# Directive 1
Turn the paragraph in the excerpt on weapons at public meetings that begins "Think through the consequences" into a short bulleted list that keeps its main points.
# Directive 2
In the excerpt on weapons at public meetings, when would a picket sign attached to a stick normally count as a weapon?

# Excerpt provided
━━━━━━━━

While Attending a Public Meeting This offence describes a situation in which "every one who, without lawful excuse, has a weapon in his possession while he is attending or is on his way to attend a public meeting..." There is obviously a serious risk of arrest and conviction for activists who attend these gatherings while possessing prohibited or restricted weapons, but there is also a real danger of arrest and a possibility of conviction where a person is in possession of ambiguous objects like pocket knives, large rings or studded belts which might be found to be weapons. A picket sign attached to a stick would not normally be a weapon unless used as one, but signs attached to what might otherwise be considered heavy clubs or spears could be viewed by the police as weapons dangerous to the public peace.

 

 

Consequences:

Think through the consequences before hand, have discussions. Remember that the law impacts individuals differently and engaging in certain types of actions may have larger risks for different people.  Be aware but do not be intimidated.  The times when dissent is being repressed are the times we must continue participating.

The length of the process can be a killer ‹if you plead not guilty, your trial and appeals could last for years (literally!) ‹many people plead guilty just to save themselves the hassle... If you are found guilty:

·       absolute/conditional discharge

·       suspended sentence (you don't have to serve your sentence unless you commit another crime within a given amount of time)

━━━━━━━━

# Dataset content
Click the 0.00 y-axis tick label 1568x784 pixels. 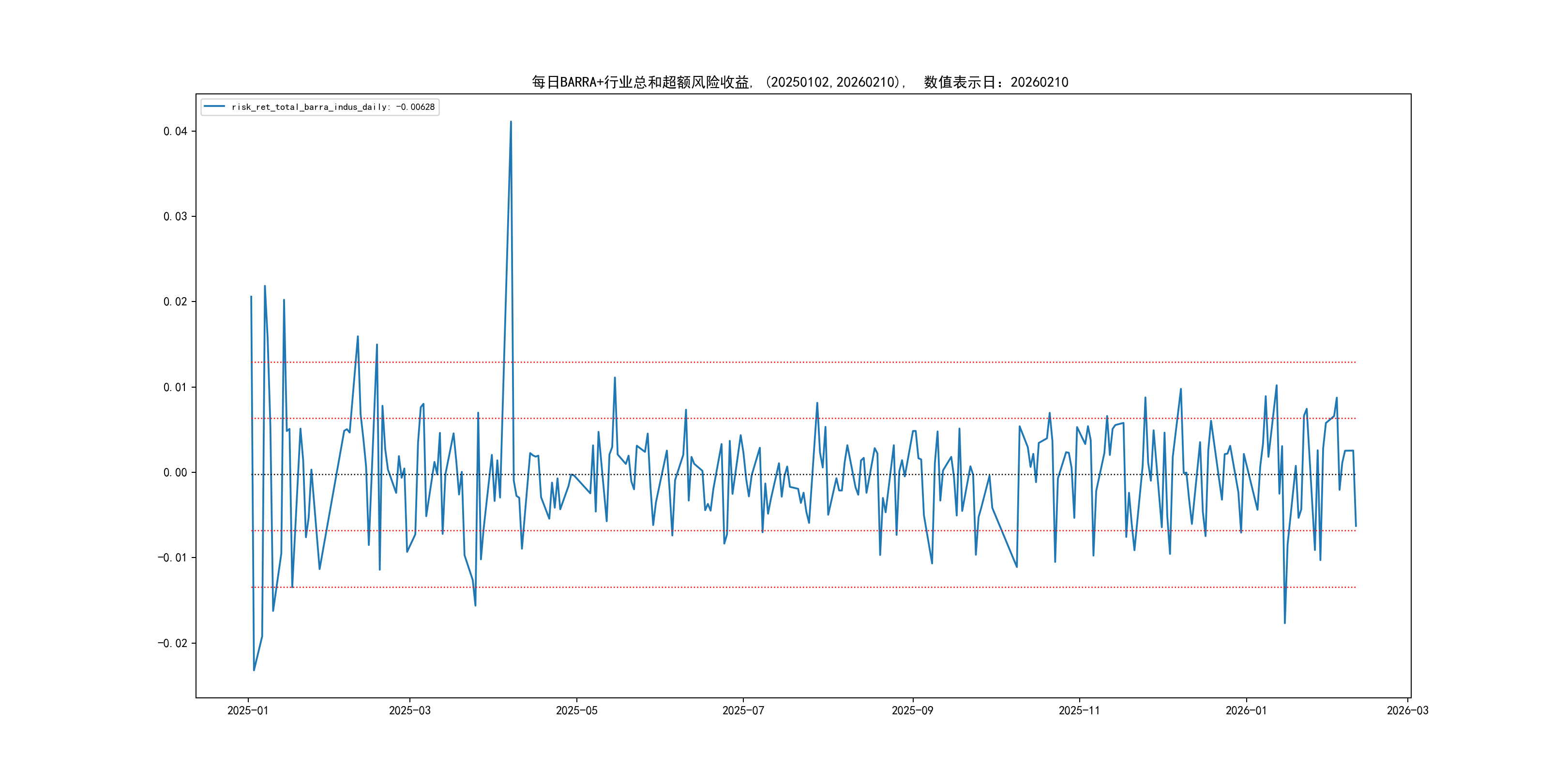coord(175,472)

━━━━━━━━

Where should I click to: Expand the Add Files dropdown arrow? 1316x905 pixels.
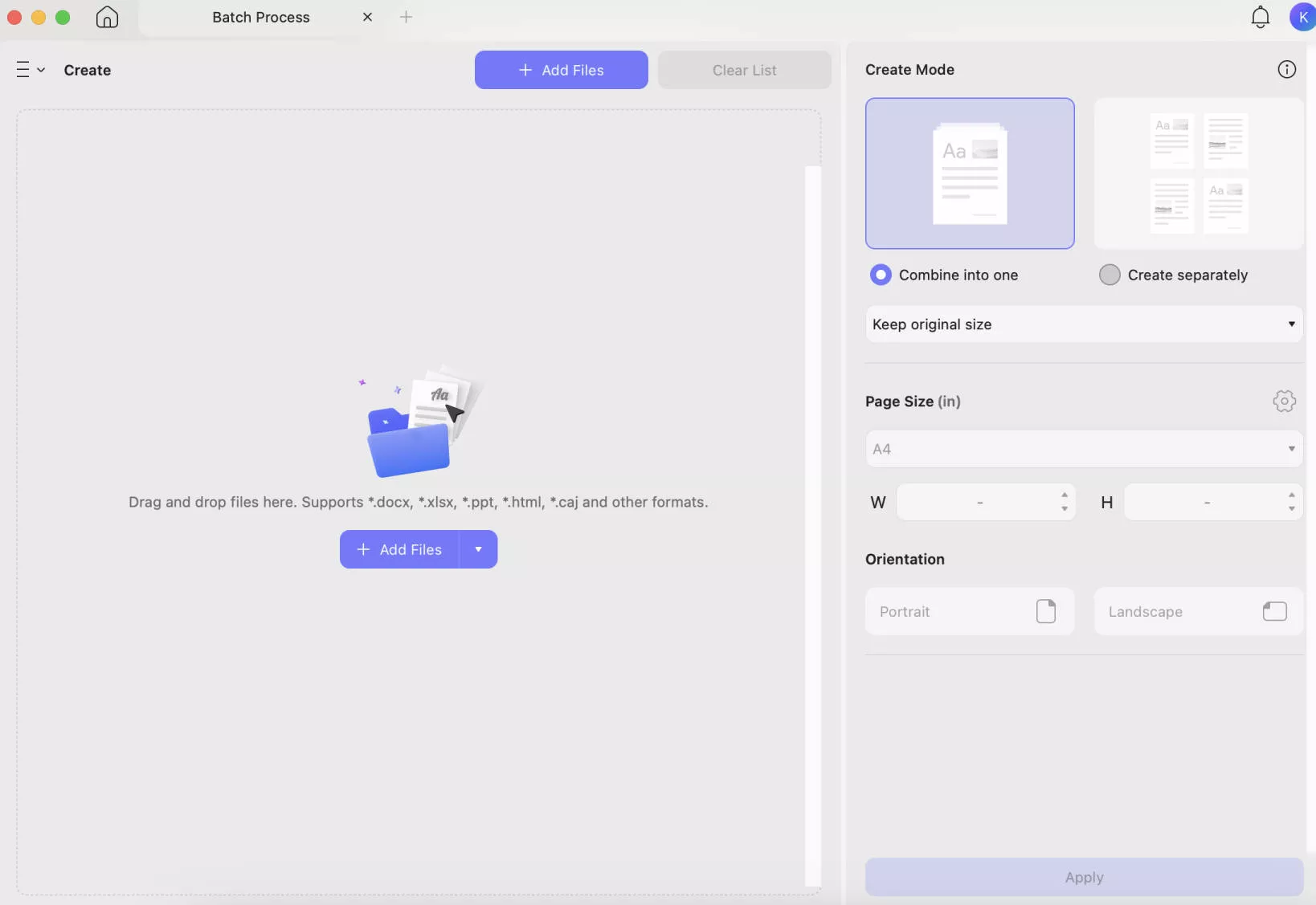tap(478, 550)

━━━━━━━━

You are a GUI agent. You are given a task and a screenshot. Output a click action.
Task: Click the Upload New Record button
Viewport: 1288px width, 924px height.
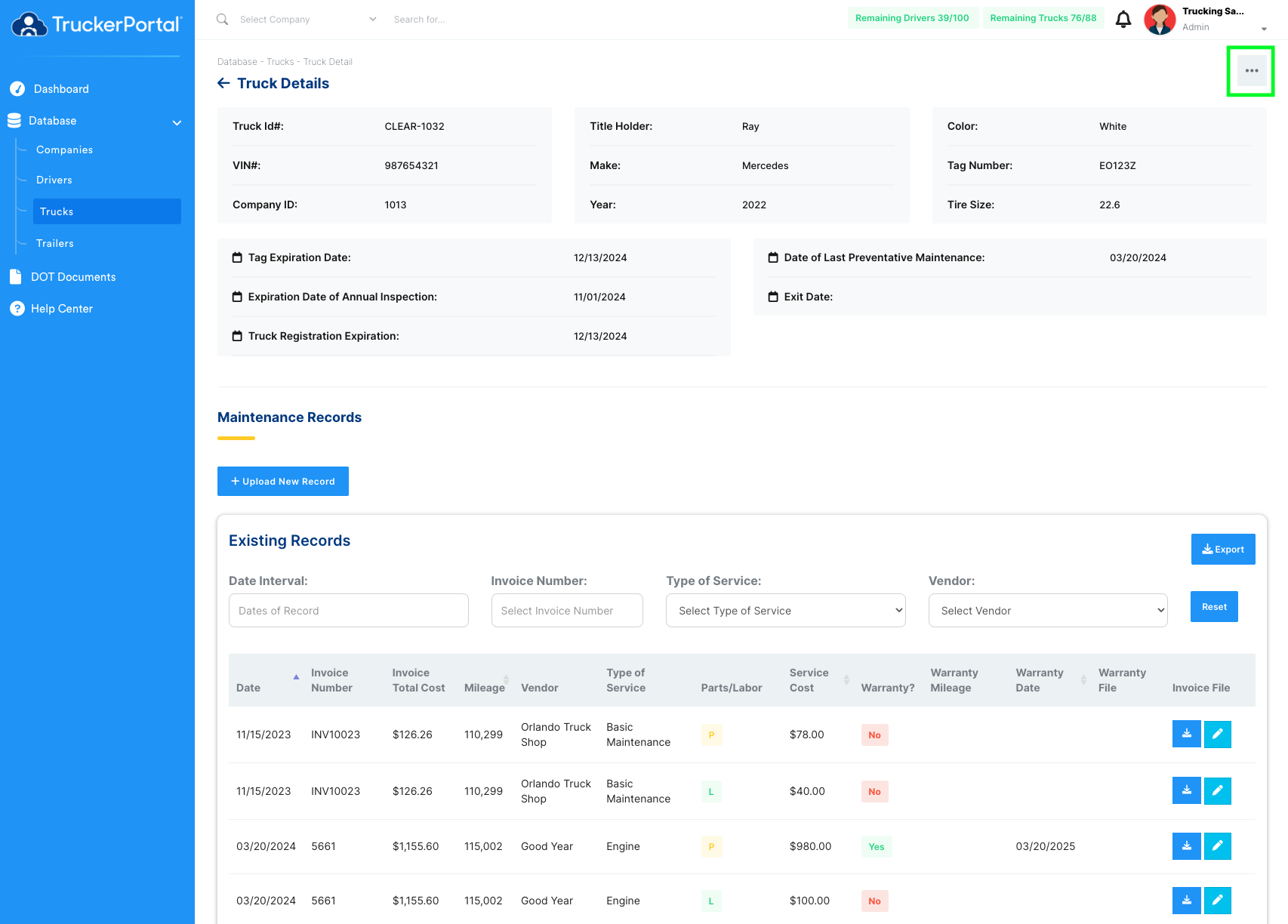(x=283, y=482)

━━━━━━━━

# Task answer 1
- Think through the consequences beforehand and discuss them.
- The law affects individuals differently, so certain actions may carry larger risks for some people.
- Be aware but not intimidated.
- Keep participating when dissent is being repressed.

# Task answer 2
Only when it is used as one.